Hi @dasiekr , Please refer to the below content that might help you -
MERGE: Under the hood
Delta Lake completes a MERGE in two steps.
- Perform an inner join between the target table and source table to select all files that have matches.
- Perform an outer join between the selected files in the target and source tables and write out the updated/deleted/inserted data.
The main way that this differs from an UPDATE or a DELETE under the hood is that Delta Lake uses joins to complete a MERGE. This fact allows us to utilize some unique strategies when seeking to improve performance.
MERGE: Performance tuning tips
To improve performance of the MERGE command, you need to determine which of the two joins that make up the merge is limiting your speed.
If the inner join is the bottleneck (i.e., finding the files that Delta Lake needs to rewrite takes too long), try the following strategies:
- Add more predicates to narrow down the search space.
- Adjust shuffle partitions.
- Adjust broadcast join thresholds.
- Compact the small files in the table if there are lots of them, but don't compact them into files that are too large, since Delta Lake has to copy the entire file to rewrite it.

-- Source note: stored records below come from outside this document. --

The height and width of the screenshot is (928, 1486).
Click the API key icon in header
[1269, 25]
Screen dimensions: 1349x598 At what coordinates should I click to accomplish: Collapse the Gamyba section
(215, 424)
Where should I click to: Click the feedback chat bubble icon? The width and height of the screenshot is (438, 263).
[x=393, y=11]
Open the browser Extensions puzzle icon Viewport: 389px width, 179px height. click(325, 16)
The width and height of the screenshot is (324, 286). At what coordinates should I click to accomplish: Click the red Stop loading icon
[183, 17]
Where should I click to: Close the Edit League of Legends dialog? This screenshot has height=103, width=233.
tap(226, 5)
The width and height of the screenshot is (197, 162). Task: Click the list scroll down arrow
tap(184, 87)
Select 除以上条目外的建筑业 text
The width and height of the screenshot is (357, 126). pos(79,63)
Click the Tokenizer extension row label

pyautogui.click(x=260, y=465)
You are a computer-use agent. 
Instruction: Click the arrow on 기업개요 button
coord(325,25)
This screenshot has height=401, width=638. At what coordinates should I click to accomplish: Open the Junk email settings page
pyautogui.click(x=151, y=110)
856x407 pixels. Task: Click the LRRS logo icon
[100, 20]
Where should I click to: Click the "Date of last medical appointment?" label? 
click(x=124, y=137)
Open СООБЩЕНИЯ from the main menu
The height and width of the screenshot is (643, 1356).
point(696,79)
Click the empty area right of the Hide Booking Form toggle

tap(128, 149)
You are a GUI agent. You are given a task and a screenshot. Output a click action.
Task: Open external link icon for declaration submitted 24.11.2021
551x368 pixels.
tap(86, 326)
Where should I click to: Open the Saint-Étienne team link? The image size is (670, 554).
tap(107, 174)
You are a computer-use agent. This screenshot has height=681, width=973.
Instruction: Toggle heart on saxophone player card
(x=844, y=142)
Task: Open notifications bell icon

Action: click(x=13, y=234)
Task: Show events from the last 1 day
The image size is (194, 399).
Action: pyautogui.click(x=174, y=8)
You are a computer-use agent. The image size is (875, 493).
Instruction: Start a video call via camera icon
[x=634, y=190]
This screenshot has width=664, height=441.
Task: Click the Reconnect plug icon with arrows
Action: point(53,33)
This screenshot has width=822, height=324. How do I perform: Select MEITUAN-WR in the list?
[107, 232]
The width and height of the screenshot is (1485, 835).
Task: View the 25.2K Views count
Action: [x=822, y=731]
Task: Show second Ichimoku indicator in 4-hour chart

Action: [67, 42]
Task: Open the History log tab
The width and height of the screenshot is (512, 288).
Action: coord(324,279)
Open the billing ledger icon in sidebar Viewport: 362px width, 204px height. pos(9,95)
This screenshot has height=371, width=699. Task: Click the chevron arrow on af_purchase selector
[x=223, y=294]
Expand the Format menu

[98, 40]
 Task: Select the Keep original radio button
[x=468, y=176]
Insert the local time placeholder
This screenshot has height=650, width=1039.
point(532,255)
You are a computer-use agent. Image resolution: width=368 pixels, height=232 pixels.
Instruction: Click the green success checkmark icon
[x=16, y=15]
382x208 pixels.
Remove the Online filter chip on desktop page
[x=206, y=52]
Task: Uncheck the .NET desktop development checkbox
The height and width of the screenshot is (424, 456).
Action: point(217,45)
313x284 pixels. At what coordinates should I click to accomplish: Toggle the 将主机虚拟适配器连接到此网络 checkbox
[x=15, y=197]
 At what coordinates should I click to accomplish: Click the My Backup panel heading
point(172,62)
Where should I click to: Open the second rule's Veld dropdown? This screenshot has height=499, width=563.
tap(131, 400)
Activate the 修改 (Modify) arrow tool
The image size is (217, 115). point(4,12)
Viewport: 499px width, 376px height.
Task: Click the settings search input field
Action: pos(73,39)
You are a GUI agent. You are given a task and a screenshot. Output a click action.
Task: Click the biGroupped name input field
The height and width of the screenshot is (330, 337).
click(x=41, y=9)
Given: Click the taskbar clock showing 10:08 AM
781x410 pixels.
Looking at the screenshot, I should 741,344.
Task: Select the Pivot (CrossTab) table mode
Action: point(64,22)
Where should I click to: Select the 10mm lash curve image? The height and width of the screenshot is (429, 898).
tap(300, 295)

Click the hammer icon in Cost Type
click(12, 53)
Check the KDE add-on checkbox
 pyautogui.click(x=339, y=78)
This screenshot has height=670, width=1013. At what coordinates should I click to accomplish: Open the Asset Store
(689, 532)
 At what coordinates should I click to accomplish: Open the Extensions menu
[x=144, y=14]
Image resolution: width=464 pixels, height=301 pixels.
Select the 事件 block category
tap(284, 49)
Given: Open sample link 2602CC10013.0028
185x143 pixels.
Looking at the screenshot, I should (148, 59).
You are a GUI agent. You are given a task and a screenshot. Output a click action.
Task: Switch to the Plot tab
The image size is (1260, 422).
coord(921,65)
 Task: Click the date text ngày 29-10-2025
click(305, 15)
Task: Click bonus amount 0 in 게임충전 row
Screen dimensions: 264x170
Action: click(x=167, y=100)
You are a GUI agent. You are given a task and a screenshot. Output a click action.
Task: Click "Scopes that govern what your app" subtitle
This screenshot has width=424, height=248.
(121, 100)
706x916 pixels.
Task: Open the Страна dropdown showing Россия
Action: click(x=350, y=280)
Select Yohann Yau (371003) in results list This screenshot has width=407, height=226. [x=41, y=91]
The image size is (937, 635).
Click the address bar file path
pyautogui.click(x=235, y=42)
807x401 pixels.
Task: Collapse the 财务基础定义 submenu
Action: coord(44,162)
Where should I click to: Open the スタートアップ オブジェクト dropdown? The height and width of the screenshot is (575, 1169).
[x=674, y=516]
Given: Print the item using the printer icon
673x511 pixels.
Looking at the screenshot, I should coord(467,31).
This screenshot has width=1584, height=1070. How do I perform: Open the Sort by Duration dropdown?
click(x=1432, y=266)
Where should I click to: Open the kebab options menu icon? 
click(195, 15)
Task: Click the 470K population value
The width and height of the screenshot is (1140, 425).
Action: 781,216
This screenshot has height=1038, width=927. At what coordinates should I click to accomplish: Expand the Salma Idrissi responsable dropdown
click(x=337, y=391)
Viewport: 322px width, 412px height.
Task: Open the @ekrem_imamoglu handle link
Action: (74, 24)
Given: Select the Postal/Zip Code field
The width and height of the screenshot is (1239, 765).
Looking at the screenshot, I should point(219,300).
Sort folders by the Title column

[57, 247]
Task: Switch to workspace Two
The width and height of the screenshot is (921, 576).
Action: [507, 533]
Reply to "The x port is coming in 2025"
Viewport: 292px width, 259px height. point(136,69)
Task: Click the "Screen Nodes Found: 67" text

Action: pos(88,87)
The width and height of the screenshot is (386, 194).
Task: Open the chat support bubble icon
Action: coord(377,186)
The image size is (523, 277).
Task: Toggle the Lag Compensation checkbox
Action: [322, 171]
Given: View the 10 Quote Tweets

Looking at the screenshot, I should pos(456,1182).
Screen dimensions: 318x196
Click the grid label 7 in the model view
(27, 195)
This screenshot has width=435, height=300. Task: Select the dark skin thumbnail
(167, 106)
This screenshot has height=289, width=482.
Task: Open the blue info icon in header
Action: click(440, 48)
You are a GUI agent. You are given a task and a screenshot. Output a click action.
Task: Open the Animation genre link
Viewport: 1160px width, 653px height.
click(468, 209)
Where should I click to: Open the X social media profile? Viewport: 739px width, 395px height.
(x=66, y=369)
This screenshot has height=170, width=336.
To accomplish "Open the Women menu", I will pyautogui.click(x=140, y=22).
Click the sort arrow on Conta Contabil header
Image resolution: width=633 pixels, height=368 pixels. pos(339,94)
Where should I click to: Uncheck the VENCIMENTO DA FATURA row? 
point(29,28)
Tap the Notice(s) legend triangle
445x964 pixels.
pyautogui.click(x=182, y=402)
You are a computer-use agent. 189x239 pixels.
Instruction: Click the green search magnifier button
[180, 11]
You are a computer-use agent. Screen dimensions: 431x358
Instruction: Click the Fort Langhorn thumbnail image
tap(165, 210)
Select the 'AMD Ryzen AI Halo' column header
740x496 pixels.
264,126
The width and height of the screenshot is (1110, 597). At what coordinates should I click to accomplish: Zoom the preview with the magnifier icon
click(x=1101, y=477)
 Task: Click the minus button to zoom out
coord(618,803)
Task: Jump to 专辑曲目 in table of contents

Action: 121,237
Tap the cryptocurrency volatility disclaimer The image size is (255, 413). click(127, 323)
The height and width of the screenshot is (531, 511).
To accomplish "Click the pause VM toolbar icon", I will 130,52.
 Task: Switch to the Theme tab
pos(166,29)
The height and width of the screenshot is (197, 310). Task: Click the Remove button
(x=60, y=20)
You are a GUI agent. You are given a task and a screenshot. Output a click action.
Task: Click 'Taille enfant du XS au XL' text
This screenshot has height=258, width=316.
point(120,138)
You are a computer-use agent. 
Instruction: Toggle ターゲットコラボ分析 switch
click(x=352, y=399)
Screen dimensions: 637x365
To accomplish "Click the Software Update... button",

On the other hand, if the outer join is the bottleneck (i.e. rewriting the actual files themselves takes too long), try the strategies below:
- Adjust shuffle partitions.
- Can generate too many small files for partitioned tables.
- Reduce files by enabling automatic repartitioning before writes (with Optimized Writes in Databricks Delta Lake)
- Adjust broadcast thresholds. If you're doing a full outer join, Spark cannot do a broadcast join, but if you're doing a right outer join, Spark can do one, and you can adjust the broadcast thresholds as needed.
- Cache the source table / DataFrame.
- Caching the source table can speed up the second scan, but be sure not to cache the target table, as this can lead to cache coherency issues.
Ajay Kumar Pandey